Only the lines from the one containing "The image size is (697, 731)." through the end of the entries are wanted, retyped exactly and without pictures.

[Collected data]
[Start of Attachment]

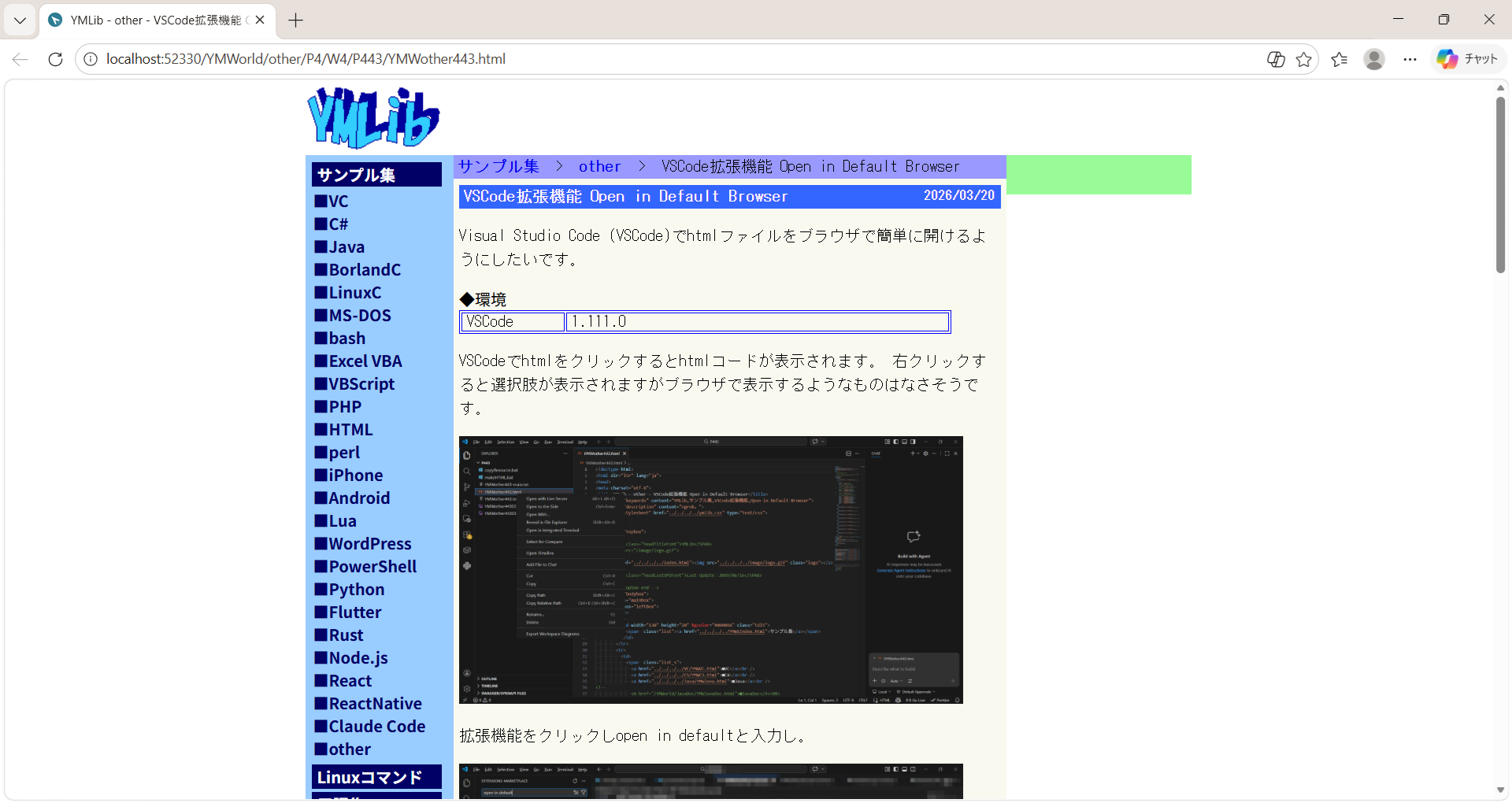Go to the PowerShell sample category
The height and width of the screenshot is (803, 1512).
coord(372,566)
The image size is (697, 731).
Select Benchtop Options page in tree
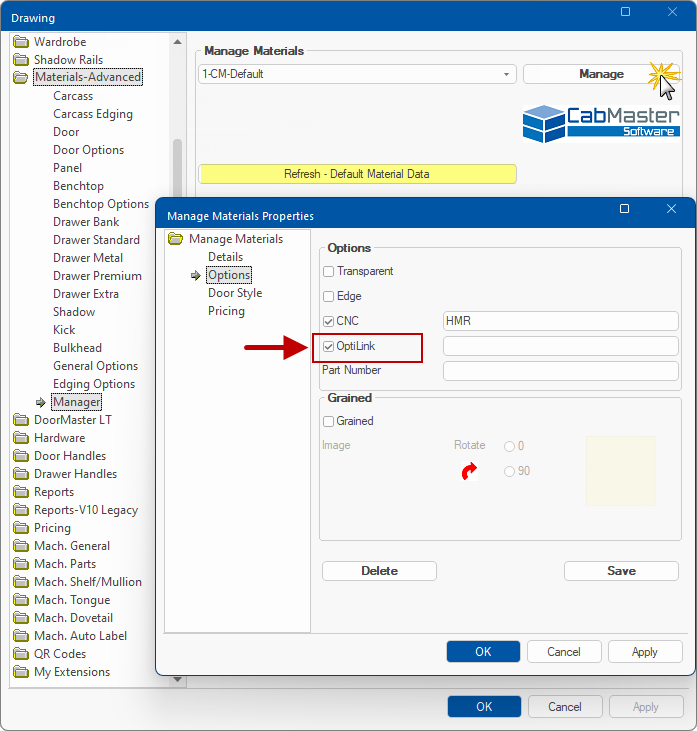tap(101, 204)
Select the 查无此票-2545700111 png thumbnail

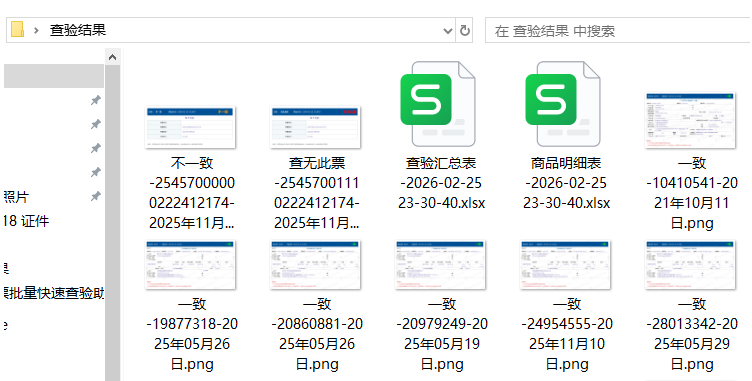[316, 128]
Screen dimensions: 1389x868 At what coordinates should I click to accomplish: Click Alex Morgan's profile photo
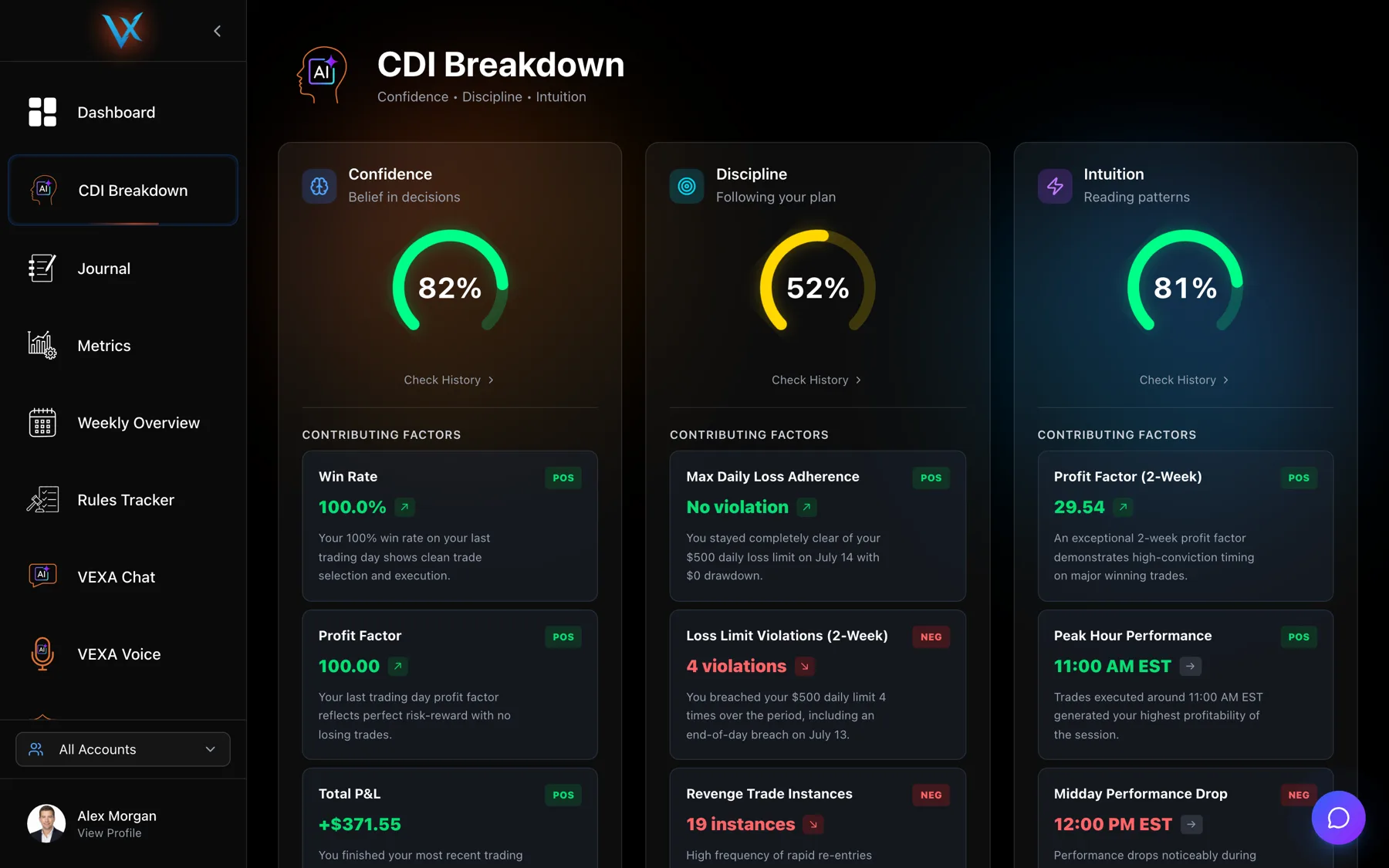click(x=46, y=823)
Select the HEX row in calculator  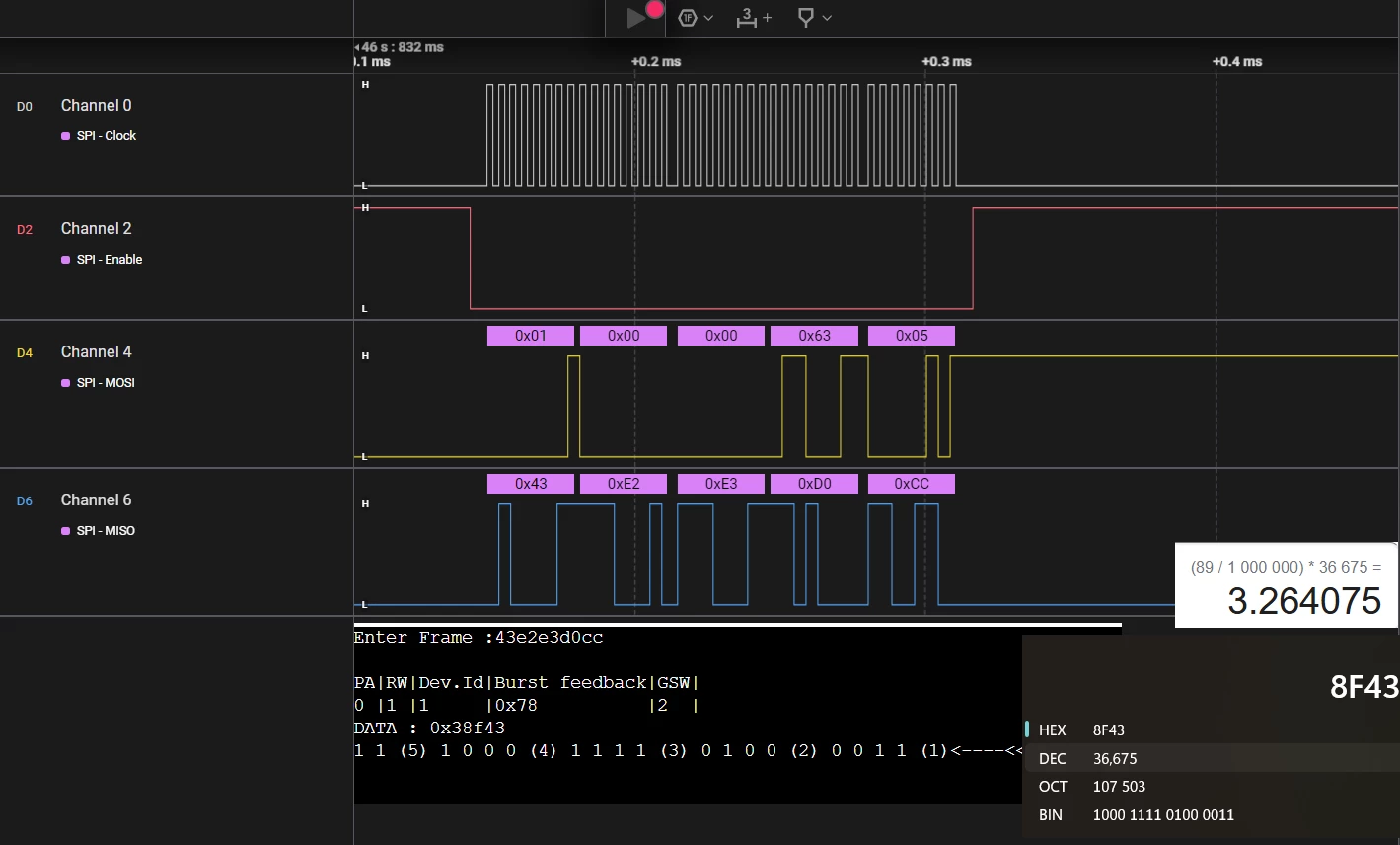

[End of Attachment]

* _EXERCISE OUTPUT_
The image size is (697, 731).
Select Benchtop Options page in tree
tap(101, 204)
Select the 查无此票-2545700111 png thumbnail

[316, 128]
Screen dimensions: 1389x868 At what coordinates should I click to accomplish: Click Alex Morgan's profile photo
click(x=46, y=823)
Select the HEX row in calculator  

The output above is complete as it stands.